I've had my project two year old a month now and days of rope burn, nearly being jumped on are taking their toll. I've gone from being really impressed with her progress, to thinking 'what am I doing?!' My last horse in my signature was a safe happy hacker and now I've got this semi wild two year old. I'm dead pleased I rescued her from the dealer and treated all her sores and wounds. But I'm just wondering am I doing the right thing?! 
This could just be a bad day, or not...


----------



## SadKen (2 December 2014)

A month isn't very long, especially not for a flighty young thing with a difficult past. If you generally like the horses and are a bit put out that she's not loving you back as much as you'd like given all you've done for her, don't worry, it'll come. Probably when you've given up caring whether she likes you back! I think she's a teenager now so she will be testing the boundaries, and as with training any young animal there are peaks and troughs. 

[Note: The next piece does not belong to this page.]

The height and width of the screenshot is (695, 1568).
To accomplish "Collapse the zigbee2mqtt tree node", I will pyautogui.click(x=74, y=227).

Could you just dial it down a bit for a few days and enjoy being with her instead of 'school' every day? I did my entire ride yesterday in walk in the school and it was one of the best rides I've had (helicopter notwithstanding!). Sometimes horses and people just need a break.


----------



## misskk88 (2 December 2014)

I honestly don't think their is a finite time it takes. Depending on a horses past, the owner, the methods used, its age, personality etc can all influence how long it takes a horse to bond, or to gain trust in its owner. Some never do for a massive number of reasons. Some will from day 1.

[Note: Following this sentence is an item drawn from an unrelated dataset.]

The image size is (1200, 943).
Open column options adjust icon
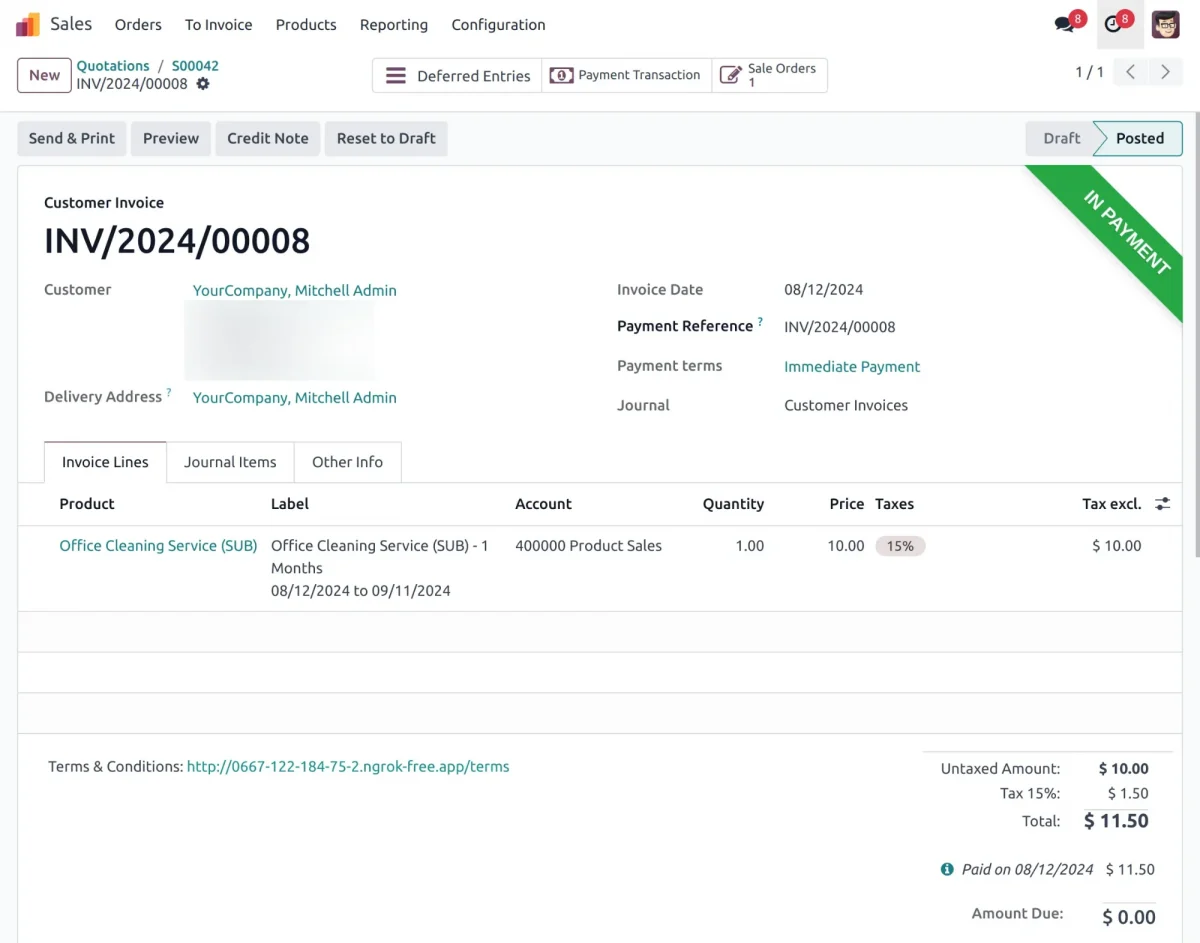[x=1162, y=504]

I would expect one who has had reason to doubt or mistrust humans will take longer to bond with, especially as she is also young and has the world to still learn about. At times it may feel that you are taking one step forwards and two back. However, as long as progress on an overall scale, is moving forward, even if very slowly, I would be happy with that at this moment in time. I also wouldn't be scared to ask for help if I needed a hand.

My horses were older and not rescues, so I can't really draw comparison, but my old gelding I felt I bonded with from day 1, although my current horse... some days I feel we are bonded, and others we are not on the same page at all! I think that is part of owning a mare though. She tends to tolerate me on some days, and others she absolutely adores the fuss, the ridden work, the grooming. So whilst I remain consistent with handling etc, I will treat her as I find her and will work with it.

I think once you reach a point though where progress has stopped where you are not at a safe/good relationship or regressing (or if you are simply overhorsed) then that is the point you would question if you are a match... however after a month, you aren't there yet... so persevere. Time and patience is key and will work wonders. She still has lots to learn and to get to know that all people aren't going to cause pain. Good luck with her.


----------



## HaffiesRock (2 December 2014)

For me and my gelding (who was a 10 year old rescue at the time) it took about 18 months for full trust and a bond to form. I trust that boy with my life now, but if you'd spoke to me at the year point, I would have said he was free to any home who would take him!


----------



## Firefly9410 (2 December 2014)

It took a year with my mare. She was not really what I wanted, but she needed a home and I though I thought she would be adequate and she is. She is very different to my lovely oldie though. She was a bit wild, knew nothing and scared of her own shadow. I could manage her and she was making good progress but I was not enjoying riding her. She bucked, she tried to tank off, she planted herself refusing to move, she reared vertical once and I thought then I could never sell her because I would have it on my conscience if someone was injured. This went on for months. I could ride her but it needed nerves of steel and was not relaxing or fun. I felt as if I was stuck with her whether I liked it or not.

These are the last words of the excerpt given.